Quote:
Originally Posted by modest
I once was told by a doctor: "There's no drug that will make a healthy person more healthy" In response to some question I had about a supplement. I've spent some time wondering if this is always true or not. For instance: is fish oil only a good supplement for someone with a heart condition. If not, would it be considered part of a healthy diet?
I've wrestled with this when walking past the supplements at the pharmacy many times. Whatever the answer, I've found this thread a very good source of knowledge.
-modest
|
I agree
Given that doctors, prescription drugs and hospitals are our leading cause of death.
There is a whole group of herbs called 'adaptogens' that do improve heath, Things like Ginseng and Gotu Kola and others.
There is no such concept as "adaptogen" in Western Conventional Medicine.( Even my spell check is having trouble with the word.)
Ginseng is especially interesting as it has a lot of well researched beneficial effects on the entire circulatory system. In rat studies it helped stressed animals survive.
I agree with Monomer that people's diet is generally poor.
But you would be amazed how much. For example I was once asked (when I sold herbs) by a lady what was good for 'digestive problems' and ulcers. I made a few suggestions and she trotted out more complaints arthritis, sleeplessness, tiredness, irritability.

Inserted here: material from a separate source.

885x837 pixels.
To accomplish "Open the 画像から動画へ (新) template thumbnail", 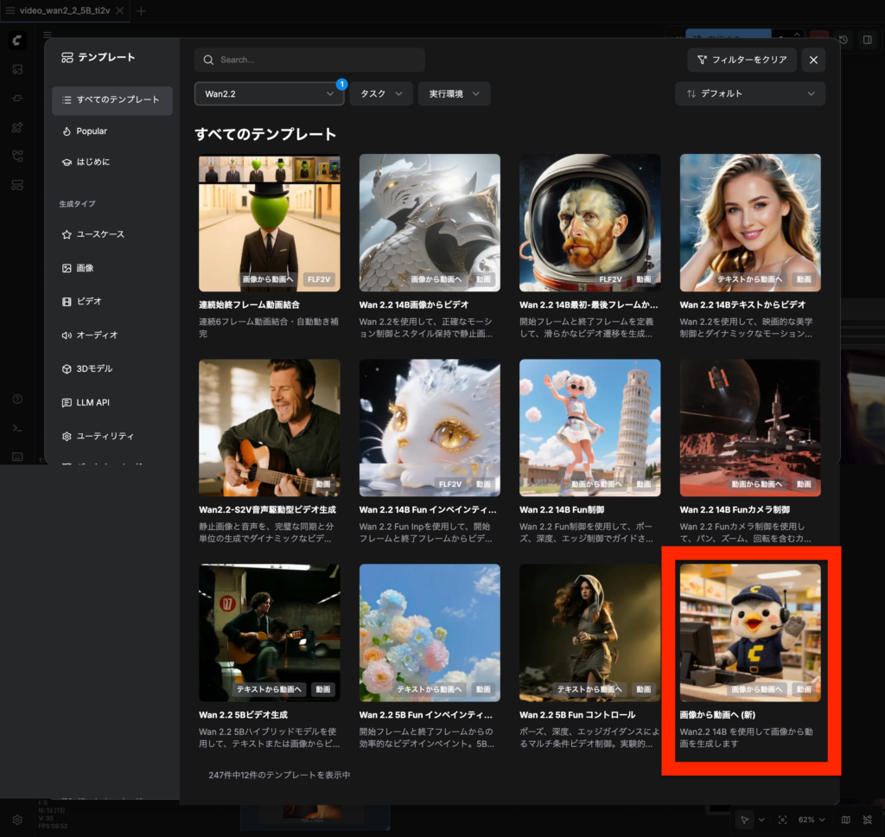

Finally I stopped and asked her who we were talking about. "O my husband. He is 57 and will be retired as an invalid soon"
What does he eat?"
I asked
"Well he can't eat much, or keep much down, so he eats steak and sweet tea."
How much sugar does he use in the tea?"
Defensively, she replied, "I've told him he uses too much sugar"
Again I tried, "How much, is
too much?"
"We go though seven to ten pounds of sugar a week." she replied
I was a bit shocked, surprised and stunned by this reply.
And she wondered why he was sick?!!
This is the Twentieth century in an affluent Western Country.
It turned out this guy was living on copious cups of strong sweet tea and well (over) cooked steak. That's all. How could he/she not know this was a bad diet that would ruin his health?
How come a doctor had not asked the questions I asked?
I am not even a half trained medical person.
It saddens me to see young (and some older ) checkout operators who don't know the names of many fruits and vegetables at the supermarket cash register. (They are a bit better nowadays as they are sent to in-house training-school to learn the names; and the checkout monitors have "pictures" of the fruit/vegetables with a name.) I asked one young man, working in the Fruit and Veg section of the Supermarket, once if the fresh figs had started to come in yet. He asked me what they were and what they looked like. How sad; How much does he loose of life?
Most (97%) kids are not taught to garden or to cook at school.
At an exclusive boys private school in Northern Sydney some years ago the graduated "Old Boys" Union donated a multi-million dollar kitchen to the school so the young boys could learn to cook. The Old Boys felt that this had been a gaping hole in their own education.
I was once treated by an ortomolecular specialist, taking heaps of all types of supliments and restricting my intake of some foods like wheat and milk. Within a few months I felt the best I have ever felt.
Nowadays I live on a restricted income and cannot afford some of the foods and supliments I would like to buy. Sea food is especially expensive here now with most of it being exported to Japan.
Some supliments are unesesarily expensive. I noticed some Ginseng tablets (about 50+?) in the Chemist the other day that had only a few
micrograms of ginseng in them for $14.95. Yet I can buy a bag of whole chopped ginseng root at china town for $7.
Cheap herbal teas just don't seem to be around in outer suburbia.
Even Aspirin, at 50-75c a packet, is being taken off the shelves as a 75c sale is not worth the shelf space. (I use it for me
and my plant cuttings!). It is "replaced" now with $5+ packets of panadol or ibuprofen.